Sembrava una delle iniziative più importanti per la salute del pianeta, invece sta subendo un rallentamento che ne mette in discussione la sopravvivenza e aggrava la crisi climatica. La Net-Zero Banking Alliance, l’iniziativa che raggruppava le grandi banche mondiali e le impegnava a finanziare solo iniziative che portassero un reale contributo all’obiettivo della neutralità energetica, green, continua a perdere pezzi.

Da mesi a questa parte è una continua fuga di grandi firme del credito che scendono dalla barca, e la lasciano andare con sempre meno peso a bordo. Le ultime a rinunciare sono stati gli istituti canadesi: le sei maggiori banche hanno gettato la spugna un mese fa, allungando l’elenco dei rinunciatari.

Il marchio “green”

La Net-Zero Alliance è nata nel 2021, sull’onda del crescente interesse che le istituzioni finanziarie mondiali hanno dimostrato sia nei confronti dell’allarme lanciato dagli scienziati sul riscaldamento globale in atto, sia – forse soprattutto – nell’interesse dimostrato dai risparmiatori nei confronti di prodotti finanziari che portassero un marchio green. Erano allora 140 gli aderenti in 40 paesi, con 70 trilioni di dollari in portafoglio. Ora sono circa due terzi, e senza i pesi massimi del credito in squadra.

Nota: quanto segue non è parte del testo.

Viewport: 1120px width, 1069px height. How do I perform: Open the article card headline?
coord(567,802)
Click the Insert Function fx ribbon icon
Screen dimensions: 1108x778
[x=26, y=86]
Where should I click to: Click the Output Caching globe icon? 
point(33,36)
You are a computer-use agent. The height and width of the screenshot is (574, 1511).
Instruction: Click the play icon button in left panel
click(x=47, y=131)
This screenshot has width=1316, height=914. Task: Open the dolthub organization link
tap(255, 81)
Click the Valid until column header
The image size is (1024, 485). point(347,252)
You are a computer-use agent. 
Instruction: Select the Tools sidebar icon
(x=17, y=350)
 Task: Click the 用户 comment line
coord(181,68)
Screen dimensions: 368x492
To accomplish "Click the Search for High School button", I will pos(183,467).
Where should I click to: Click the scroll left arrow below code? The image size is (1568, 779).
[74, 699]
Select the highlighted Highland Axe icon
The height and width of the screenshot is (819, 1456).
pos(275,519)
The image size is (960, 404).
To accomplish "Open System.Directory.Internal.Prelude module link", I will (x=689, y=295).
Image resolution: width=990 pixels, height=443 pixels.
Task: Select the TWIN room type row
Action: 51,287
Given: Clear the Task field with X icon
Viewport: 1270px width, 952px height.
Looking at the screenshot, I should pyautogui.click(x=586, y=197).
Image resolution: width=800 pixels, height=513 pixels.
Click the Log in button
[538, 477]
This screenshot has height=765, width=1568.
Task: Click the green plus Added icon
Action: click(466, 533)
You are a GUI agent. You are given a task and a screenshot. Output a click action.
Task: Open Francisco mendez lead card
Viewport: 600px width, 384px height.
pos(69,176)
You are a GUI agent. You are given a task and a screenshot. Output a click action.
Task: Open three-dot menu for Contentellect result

Dal momento che il riscaldamento climatico non sta mostrando segni di inversione – anzi i numeri e i fenomeni sono in deciso aumento – cosa sta provocando questa ritirata per la finanza green?.

Da un lato sicuramente il nuovo corso della politica ambientale americana, che la rappresentanza repubblicana al Congresso Usa aveva in realtà già anticipato nell’ultimo biennio della presidenza Biden, contrastando tutte le iniziative legislative provenienti dalla Casa Bianca. Con i primi sondaggi che davano Trump vincente nella sfida con Biden prima e Kamala Harris dopo si è assistito ad un primo esodo, che è diventato poi da dicembre una fuga in massa.

Se ne sono andate Citigroup, Bank of America, Wells Fargo, Goldman Sachs, Morgan Stanley, JP Morgan. E si è ritirato anche il colosso degli investimenti BlackRock, che da solo muove 11,5 trilioni di dollari. Da soli questi istituti hanno asciugato di quasi il 20% la massa critica finanziaria a disposizione di azioni per il clima. Dall’altro lato l’incentivo ad abbandonare l’iniziativa è stata la consapevolezza che l’entusiasmo verso le iniziative green stava inesorabilmente scadendo: troppa burocrazia e lentezza nelle iniziative legislative a favore di energie pulite de parte di molti paesi, troppi i campanelli d’allarme sul possibile scoppio di una bolla finanziaria.

La grande finanza americana non fa prigionieri

Su quest’ultimo fonte un caso di scuola è quello di Tesla, l’azienda di Elon Musk che produce auto elettriche. Nel 2021 aveva raggiunto una capitalizzazione di Borsa superiore a quella di tutte le altre case produttrici di automobili del mondo messe assieme, un dato francamente esagerato e frutto di un patologico parossismo finanziario. Per chi ha ancora a mente i dati del piccolo mercato finanziario italiano, giova ricordare che negli anni del boom di internet la neonata Tiscali aveva toccato pochi mesi dopo la sua nascita una capitalizzazione superiore a quella della Fiat, che allora era un’azienda in grande salute. Fiat, con altro nome e diversi acciacchi, è a ancora in piedi, Tiscali è prima sparita e poi rinata, ma con ben altre ambizioni.

La grande finanza americana, in sostanza non fa prigionieri, e al di là delle dichiarazioni di principio guarda soprattutto ai profitti. Troppo esigui quelli ricavati dal mondo green, soprattutto se paragonati a quelli esponenziali forniti dalle imprese che operano nei chip, nell’Intelligenza artificiale, nell’industria e tecnologia dello spazio. Meglio cambiare cavallo, perchè poi in ultima analisi bisogna rispondere agli azionisti. L’unica consolazione in questa pericolosa ritirata è che l’esempio americano per ora non è seguito dagli istituti europei, e che la pattuglia italiana è ancora compatta e solidale: Unicredit, Intesa, Mps, Bpm,Bper ed altri grandi istituti sono ancora nell’alleanza.

C’è un altro fronte, quello climatico, nel nuovo e inedito duello tra Usa e vecchio continente.